Copy the rows below word for word, leaving out the pictures.

** Start Dataset content **

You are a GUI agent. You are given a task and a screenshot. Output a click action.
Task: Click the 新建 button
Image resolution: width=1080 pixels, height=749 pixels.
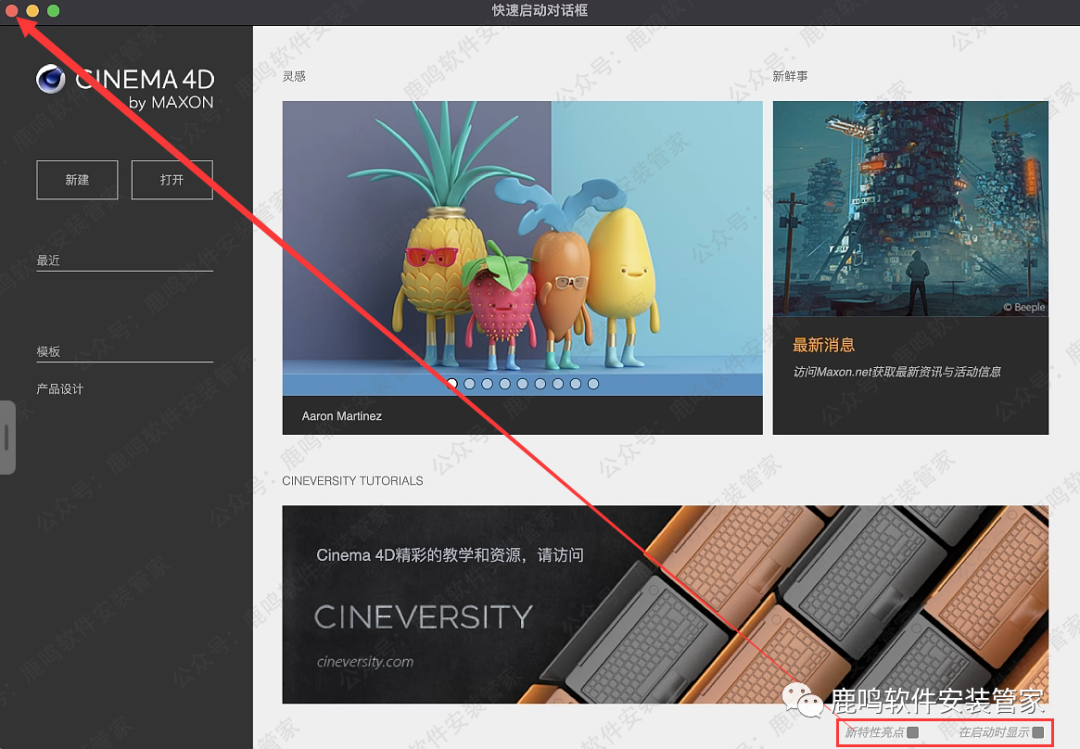click(x=77, y=180)
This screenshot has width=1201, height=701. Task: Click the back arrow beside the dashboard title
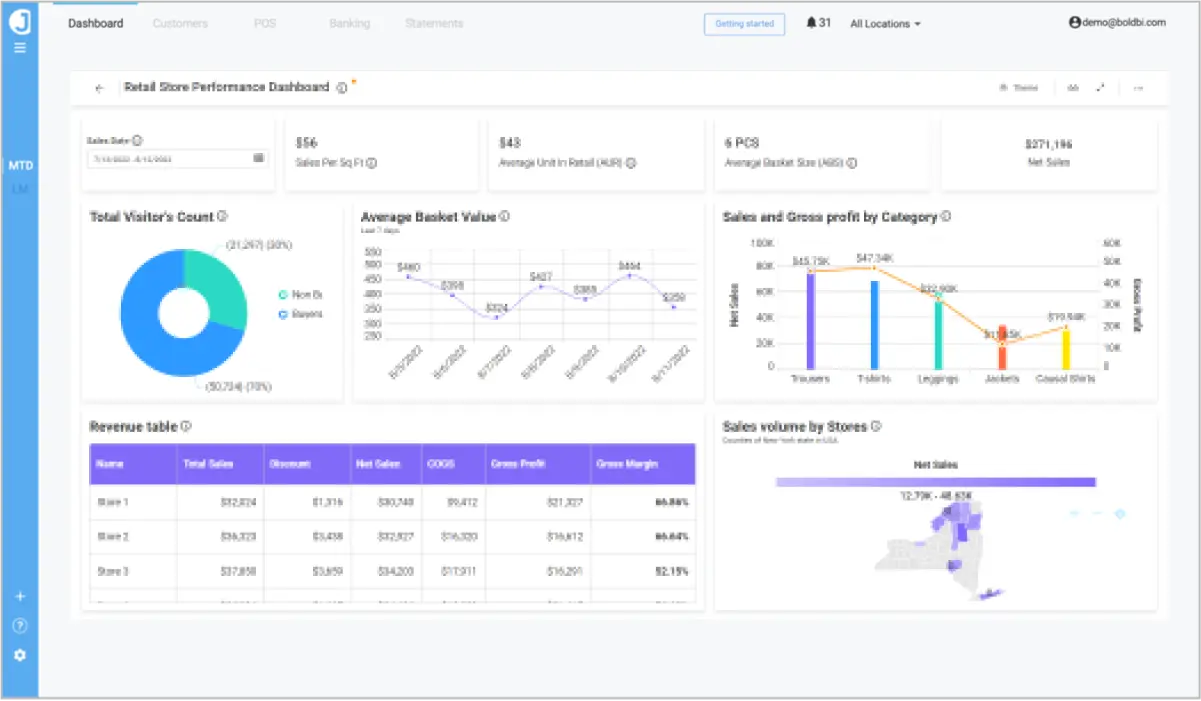(98, 88)
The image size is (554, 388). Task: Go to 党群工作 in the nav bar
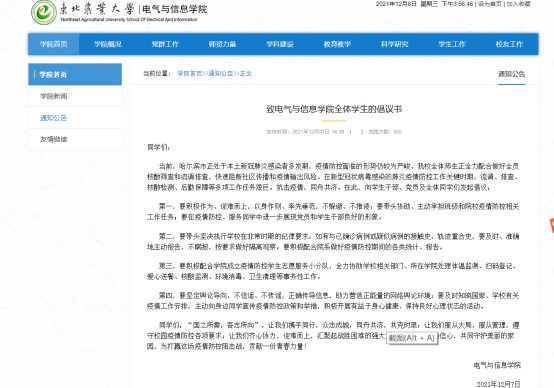(x=165, y=44)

** End Dataset content **

- _Answer for the task_:
You are a GUI agent. You are given a task and a screenshot. Output a click action.
Task: Click the 新建 button
Image resolution: width=1080 pixels, height=749 pixels.
click(x=77, y=180)
This screenshot has width=1201, height=701. Task: Click the back arrow beside the dashboard title
(98, 88)
The image size is (554, 388). Task: Go to 党群工作 in the nav bar
(x=165, y=44)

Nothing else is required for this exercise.